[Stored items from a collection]
=====

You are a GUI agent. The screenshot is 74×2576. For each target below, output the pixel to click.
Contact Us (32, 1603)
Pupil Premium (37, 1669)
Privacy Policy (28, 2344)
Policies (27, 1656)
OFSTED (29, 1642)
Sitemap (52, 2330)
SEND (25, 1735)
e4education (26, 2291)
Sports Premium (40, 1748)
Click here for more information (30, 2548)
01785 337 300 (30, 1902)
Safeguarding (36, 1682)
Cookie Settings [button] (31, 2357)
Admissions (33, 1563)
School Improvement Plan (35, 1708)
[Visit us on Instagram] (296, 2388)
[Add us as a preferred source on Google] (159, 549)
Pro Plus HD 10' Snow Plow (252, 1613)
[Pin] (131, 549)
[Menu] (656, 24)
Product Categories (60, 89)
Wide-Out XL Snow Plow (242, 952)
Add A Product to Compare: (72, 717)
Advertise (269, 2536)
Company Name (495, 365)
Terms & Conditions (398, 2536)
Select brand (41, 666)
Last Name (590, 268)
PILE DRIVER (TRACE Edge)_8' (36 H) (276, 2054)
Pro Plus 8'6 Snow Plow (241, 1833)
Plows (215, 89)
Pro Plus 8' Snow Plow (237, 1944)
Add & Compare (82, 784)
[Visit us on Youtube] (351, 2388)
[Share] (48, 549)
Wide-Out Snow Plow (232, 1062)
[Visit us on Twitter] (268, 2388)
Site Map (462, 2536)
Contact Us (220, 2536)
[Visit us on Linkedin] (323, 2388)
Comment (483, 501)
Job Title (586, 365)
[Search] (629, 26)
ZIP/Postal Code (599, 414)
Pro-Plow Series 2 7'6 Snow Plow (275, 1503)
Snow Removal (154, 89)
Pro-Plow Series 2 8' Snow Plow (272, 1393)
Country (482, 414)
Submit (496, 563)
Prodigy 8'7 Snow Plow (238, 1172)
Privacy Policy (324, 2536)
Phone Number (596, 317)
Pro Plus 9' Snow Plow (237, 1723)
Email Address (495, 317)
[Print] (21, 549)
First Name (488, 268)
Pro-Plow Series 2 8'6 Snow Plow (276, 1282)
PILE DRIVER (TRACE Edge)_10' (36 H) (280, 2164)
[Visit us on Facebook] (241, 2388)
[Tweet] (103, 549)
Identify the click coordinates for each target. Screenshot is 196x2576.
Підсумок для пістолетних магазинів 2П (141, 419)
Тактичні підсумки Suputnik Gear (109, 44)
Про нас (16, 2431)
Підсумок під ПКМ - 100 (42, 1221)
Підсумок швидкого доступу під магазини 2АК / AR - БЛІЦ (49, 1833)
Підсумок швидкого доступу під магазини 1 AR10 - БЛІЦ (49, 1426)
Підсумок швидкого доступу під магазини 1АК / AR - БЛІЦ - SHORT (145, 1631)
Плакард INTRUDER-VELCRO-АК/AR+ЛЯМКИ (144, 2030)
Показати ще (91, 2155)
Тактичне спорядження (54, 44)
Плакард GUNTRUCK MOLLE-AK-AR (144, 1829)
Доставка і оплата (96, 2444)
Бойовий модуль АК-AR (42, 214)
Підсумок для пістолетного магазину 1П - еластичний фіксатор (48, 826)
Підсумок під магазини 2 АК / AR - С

=====

WORK REQUIRED: Among the lines above, return those that contain the string "each".

PROBLEM SOLUTION:
You are a GUI agent. The screenshot is 74×2576. For each target below, output the pixel to click.
Identify the click coordinates for each target. Screenshot is 196x2576.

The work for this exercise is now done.